- **DIRECTIONS**:
Change each occurrence of "At what coordinates should I click to accomplish" to "Which point should I click to accomplish" in the rows below, and leave everything else unchanged.

- **ITEMS**:

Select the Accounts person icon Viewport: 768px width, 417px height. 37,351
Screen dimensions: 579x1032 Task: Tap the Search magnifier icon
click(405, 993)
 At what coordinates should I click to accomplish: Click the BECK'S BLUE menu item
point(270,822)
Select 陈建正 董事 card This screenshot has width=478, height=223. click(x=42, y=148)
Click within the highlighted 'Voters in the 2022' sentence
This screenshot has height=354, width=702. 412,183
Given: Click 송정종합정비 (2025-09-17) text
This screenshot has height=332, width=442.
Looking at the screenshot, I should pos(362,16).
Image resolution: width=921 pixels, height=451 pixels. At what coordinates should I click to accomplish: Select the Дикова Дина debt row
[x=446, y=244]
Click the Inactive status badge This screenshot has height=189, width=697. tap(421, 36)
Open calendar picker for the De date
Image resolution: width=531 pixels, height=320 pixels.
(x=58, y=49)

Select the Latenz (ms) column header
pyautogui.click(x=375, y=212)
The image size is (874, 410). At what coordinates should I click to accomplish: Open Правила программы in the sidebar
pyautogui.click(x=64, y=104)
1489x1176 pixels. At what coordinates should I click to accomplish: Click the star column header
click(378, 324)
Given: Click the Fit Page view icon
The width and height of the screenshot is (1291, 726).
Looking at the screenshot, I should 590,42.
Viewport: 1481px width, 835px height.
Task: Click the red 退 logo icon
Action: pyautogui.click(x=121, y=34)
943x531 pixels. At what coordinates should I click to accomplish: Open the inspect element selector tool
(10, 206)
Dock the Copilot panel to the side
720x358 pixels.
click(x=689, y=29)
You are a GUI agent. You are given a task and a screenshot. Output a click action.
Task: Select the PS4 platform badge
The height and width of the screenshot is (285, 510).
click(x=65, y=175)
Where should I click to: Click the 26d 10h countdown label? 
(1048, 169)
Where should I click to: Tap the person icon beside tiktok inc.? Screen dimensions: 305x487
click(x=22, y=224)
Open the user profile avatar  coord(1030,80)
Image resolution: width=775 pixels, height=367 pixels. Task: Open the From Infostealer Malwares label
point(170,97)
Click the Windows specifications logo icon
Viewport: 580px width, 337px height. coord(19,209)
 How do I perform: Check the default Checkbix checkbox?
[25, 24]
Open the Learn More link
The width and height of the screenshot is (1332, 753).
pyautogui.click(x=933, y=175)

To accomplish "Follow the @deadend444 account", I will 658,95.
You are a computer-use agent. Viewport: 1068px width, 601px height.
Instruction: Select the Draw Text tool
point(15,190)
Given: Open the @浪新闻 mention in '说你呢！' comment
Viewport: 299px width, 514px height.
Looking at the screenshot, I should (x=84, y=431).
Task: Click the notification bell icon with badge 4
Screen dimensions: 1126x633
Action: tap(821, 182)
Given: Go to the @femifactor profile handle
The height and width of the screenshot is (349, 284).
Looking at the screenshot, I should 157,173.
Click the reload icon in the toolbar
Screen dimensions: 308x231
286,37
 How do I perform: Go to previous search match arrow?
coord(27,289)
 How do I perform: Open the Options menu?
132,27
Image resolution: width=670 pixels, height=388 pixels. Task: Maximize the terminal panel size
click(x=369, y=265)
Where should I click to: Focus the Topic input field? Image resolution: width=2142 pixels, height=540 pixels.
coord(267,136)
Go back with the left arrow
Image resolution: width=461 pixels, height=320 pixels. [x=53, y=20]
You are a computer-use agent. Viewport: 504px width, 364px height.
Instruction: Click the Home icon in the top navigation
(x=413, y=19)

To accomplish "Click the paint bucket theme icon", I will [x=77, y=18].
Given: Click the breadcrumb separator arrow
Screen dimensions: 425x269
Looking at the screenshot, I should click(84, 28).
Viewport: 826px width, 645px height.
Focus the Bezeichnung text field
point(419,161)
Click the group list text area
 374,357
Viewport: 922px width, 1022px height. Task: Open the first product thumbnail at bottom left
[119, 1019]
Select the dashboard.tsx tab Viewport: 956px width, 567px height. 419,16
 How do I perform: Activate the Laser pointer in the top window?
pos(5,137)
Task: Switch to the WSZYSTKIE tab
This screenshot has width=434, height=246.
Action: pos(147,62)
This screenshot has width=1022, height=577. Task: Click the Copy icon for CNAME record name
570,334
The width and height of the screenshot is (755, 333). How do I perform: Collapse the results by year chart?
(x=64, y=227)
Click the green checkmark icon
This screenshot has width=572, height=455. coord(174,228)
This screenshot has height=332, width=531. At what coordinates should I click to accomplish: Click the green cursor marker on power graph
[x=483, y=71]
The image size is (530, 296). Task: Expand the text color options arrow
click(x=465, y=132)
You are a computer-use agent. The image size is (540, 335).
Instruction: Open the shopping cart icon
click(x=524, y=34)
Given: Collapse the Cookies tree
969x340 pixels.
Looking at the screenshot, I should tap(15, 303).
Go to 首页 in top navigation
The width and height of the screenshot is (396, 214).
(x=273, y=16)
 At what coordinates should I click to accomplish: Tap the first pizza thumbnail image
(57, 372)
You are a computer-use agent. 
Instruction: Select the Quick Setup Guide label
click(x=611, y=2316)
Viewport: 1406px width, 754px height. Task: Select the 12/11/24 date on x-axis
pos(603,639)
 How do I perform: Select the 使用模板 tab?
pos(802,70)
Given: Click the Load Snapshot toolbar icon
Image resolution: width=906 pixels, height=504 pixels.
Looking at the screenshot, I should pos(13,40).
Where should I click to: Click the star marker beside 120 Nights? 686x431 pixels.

- **THE COMPLETED TASK**:
Select the Accounts person icon Viewport: 768px width, 417px height. 37,351
Screen dimensions: 579x1032 Task: Tap the Search magnifier icon
click(405, 993)
 Which point should I click to accomplish: Click the BECK'S BLUE menu item
point(270,822)
Select 陈建正 董事 card This screenshot has width=478, height=223. click(x=42, y=148)
Click within the highlighted 'Voters in the 2022' sentence
This screenshot has height=354, width=702. 412,183
Given: Click 송정종합정비 (2025-09-17) text
This screenshot has height=332, width=442.
Looking at the screenshot, I should pos(362,16).
Image resolution: width=921 pixels, height=451 pixels. Which point should I click to accomplish: Select the Дикова Дина debt row
[x=446, y=244]
Click the Inactive status badge This screenshot has height=189, width=697. tap(421, 36)
Open calendar picker for the De date
Image resolution: width=531 pixels, height=320 pixels.
(x=58, y=49)

Select the Latenz (ms) column header
pyautogui.click(x=375, y=212)
The image size is (874, 410). Which point should I click to accomplish: Open Правила программы in the sidebar
pyautogui.click(x=64, y=104)
1489x1176 pixels. Which point should I click to accomplish: Click the star column header
click(378, 324)
Given: Click the Fit Page view icon
The width and height of the screenshot is (1291, 726).
Looking at the screenshot, I should 590,42.
Viewport: 1481px width, 835px height.
Task: Click the red 退 logo icon
Action: pyautogui.click(x=121, y=34)
943x531 pixels. Which point should I click to accomplish: Open the inspect element selector tool
(10, 206)
Dock the Copilot panel to the side
720x358 pixels.
click(x=689, y=29)
You are a GUI agent. You are given a task and a screenshot. Output a click action.
Task: Select the PS4 platform badge
The height and width of the screenshot is (285, 510).
click(x=65, y=175)
Where should I click to: Click the 26d 10h countdown label? 
(1048, 169)
Where should I click to: Tap the person icon beside tiktok inc.? Screen dimensions: 305x487
click(x=22, y=224)
Open the user profile avatar  coord(1030,80)
Image resolution: width=775 pixels, height=367 pixels. Task: Open the From Infostealer Malwares label
point(170,97)
Click the Windows specifications logo icon
Viewport: 580px width, 337px height. coord(19,209)
 How do I perform: Check the default Checkbix checkbox?
[25, 24]
Open the Learn More link
The width and height of the screenshot is (1332, 753).
pyautogui.click(x=933, y=175)

To accomplish "Follow the @deadend444 account", I will 658,95.
You are a computer-use agent. Viewport: 1068px width, 601px height.
Instruction: Select the Draw Text tool
point(15,190)
Given: Open the @浪新闻 mention in '说你呢！' comment
Viewport: 299px width, 514px height.
Looking at the screenshot, I should (x=84, y=431).
Task: Click the notification bell icon with badge 4
Screen dimensions: 1126x633
Action: tap(821, 182)
Given: Go to the @femifactor profile handle
The height and width of the screenshot is (349, 284).
Looking at the screenshot, I should 157,173.
Click the reload icon in the toolbar
Screen dimensions: 308x231
286,37
 How do I perform: Go to previous search match arrow?
coord(27,289)
 How do I perform: Open the Options menu?
132,27
Image resolution: width=670 pixels, height=388 pixels. Task: Maximize the terminal panel size
click(x=369, y=265)
Where should I click to: Focus the Topic input field? Image resolution: width=2142 pixels, height=540 pixels.
coord(267,136)
Go back with the left arrow
Image resolution: width=461 pixels, height=320 pixels. [x=53, y=20]
You are a computer-use agent. Viewport: 504px width, 364px height.
Instruction: Click the Home icon in the top navigation
(x=413, y=19)

To accomplish "Click the paint bucket theme icon", I will [x=77, y=18].
Given: Click the breadcrumb separator arrow
Screen dimensions: 425x269
Looking at the screenshot, I should click(84, 28).
Viewport: 826px width, 645px height.
Focus the Bezeichnung text field
point(419,161)
Click the group list text area
 374,357
Viewport: 922px width, 1022px height. Task: Open the first product thumbnail at bottom left
[119, 1019]
Select the dashboard.tsx tab Viewport: 956px width, 567px height. 419,16
 How do I perform: Activate the Laser pointer in the top window?
pos(5,137)
Task: Switch to the WSZYSTKIE tab
This screenshot has width=434, height=246.
Action: pos(147,62)
This screenshot has width=1022, height=577. Task: Click the Copy icon for CNAME record name
570,334
The width and height of the screenshot is (755, 333). How do I perform: Collapse the results by year chart?
(x=64, y=227)
Click the green checkmark icon
This screenshot has width=572, height=455. coord(174,228)
This screenshot has height=332, width=531. Which point should I click to accomplish: Click the green cursor marker on power graph
[x=483, y=71]
The image size is (530, 296). Task: Expand the text color options arrow
click(x=465, y=132)
You are a computer-use agent. The image size is (540, 335).
Instruction: Open the shopping cart icon
click(x=524, y=34)
Given: Collapse the Cookies tree
969x340 pixels.
Looking at the screenshot, I should tap(15, 303).
Go to 首页 in top navigation
The width and height of the screenshot is (396, 214).
(x=273, y=16)
 Which point should I click to accomplish: Tap the first pizza thumbnail image
(57, 372)
You are a computer-use agent. 
Instruction: Select the Quick Setup Guide label
click(x=611, y=2316)
Viewport: 1406px width, 754px height. Task: Select the 12/11/24 date on x-axis
pos(603,639)
 How do I perform: Select the 使用模板 tab?
pos(802,70)
Given: Click the Load Snapshot toolbar icon
Image resolution: width=906 pixels, height=504 pixels.
Looking at the screenshot, I should pos(13,40).
Where should I click to: Click the star marker beside 120 Nights? 686x431 pixels.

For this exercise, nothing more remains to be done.